Nun bin ich der letzte, der seine Hand dafür ins Feuer legt, dass westliche Medien immer fair und ausgewogen über Russland berichten. In diesem Falle sind jedoch die Kämpfer der ideologischen Front über das Ziel

hinausgeschossen. Warum sollte jemand viel Geld dafür erhalten, damit er im Fernsehen ein Statement abgeben darf, das genau dem entspricht, was der Mainstream erwartet? Man mag vielleicht Geld dafür bekommen, wenn man vor der Kamera etwas Abartiges oder Unpopuläres tun oder sagen soll. Aber eine wohlfeile Gelegenheit, sich als aufrechter Kämpfer für Demokratie in anderen Teilen der Welt zu profilieren, ist schon fast ein geldwerter Vorteil.

Von Bedeutung ist auch, wo das angebliche Geständnis gemacht wurde: Bei „Roche & Böhmermann" nämlich, eigentlich keine Talkshow, sondern eine Talkshow-Parodie. In dieser Sendung gab es rote Knöpfe für die Gäste, die diese drücken können, um sich selbst zu zensieren. Von dieser Möglichkeit machte auch Thalbach Gebrauch, als sie die Summe nannte, die sie angeblich für ihre russlandfeindliche Propaganda-Dienstleistung erhalten habe. Die Zuschauer hörten nur einen Piep-Ton. Ein Muttersprachler schließlich konnte schon an Tonfall und Mimik der Schauspielerin erkennen, dass sie bei ihrer Beichte das Stilmittel die Ironie einsetzte. Fazit: Das Ganze war ein schräger Scherz, nicht mehr.

Ob es der RTR-Korrespondent wirklich nicht besser wusste, oder ob er hier absichtlich die Fakten zurechtbastelte, entzieht sich meiner Kenntnis. Das Problem hinter dieser journalistischen Fehlleistung ist, dass sich Russen Propaganda nur so vorstellen können: Leute werden mit Geld oder mit Druck dazu gebracht, öffentlich in bestimmter Weise Stellung zu nehmen. Das macht man selber so und natürlich muss auch Geld im Spiel sein, wenn sich jemand kritisch über Russland äußert. So aber läuft es im Westen nicht. Die Belohnung für systemkonformes Verhalten erfolgt indirekt. Wer richtig denkt und spricht, erfährt Wohlwollen, ihm eröffnen sich bessere Entfaltungschancen als den Abweichlern.
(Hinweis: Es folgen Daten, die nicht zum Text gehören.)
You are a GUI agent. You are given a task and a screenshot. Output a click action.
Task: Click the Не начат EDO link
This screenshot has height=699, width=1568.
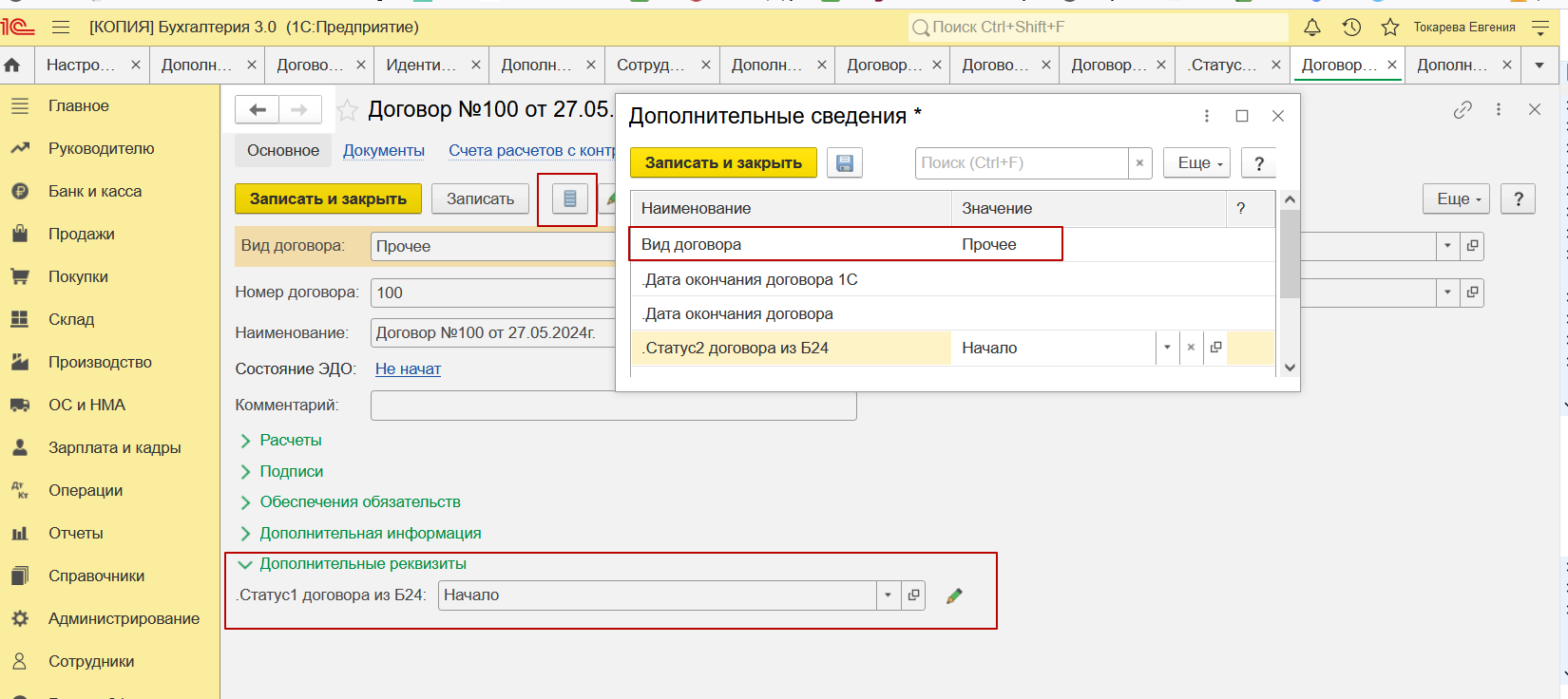tap(408, 369)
An der genannten „aspekte"-Sendung über Pussy Riot gäbe es auch ohne

den albernen Bezahl-Vorwurf genug zu kritisieren. Was können Aussagen prominenter Nichtwisser à la „ich finde das schrecklich" Erhellendes zum Thema beitragen, außer dass die Zuschauer sich einmal mehr darüber vergewissern, was anständige Menschen über das Thema zu denken haben? Also doch Propaganda, aber keine plumpe russische sondern (relativ) fein gestrickte westliche. Diese zu erkennen und zu entlarven sind die Holzhammerpropagandisten des Kremls jedoch nicht in der Lage. Also folgen sie der Spur des Geldes. Auch wenn das in solchen Fällen oftmals ein falsche Fährte ist.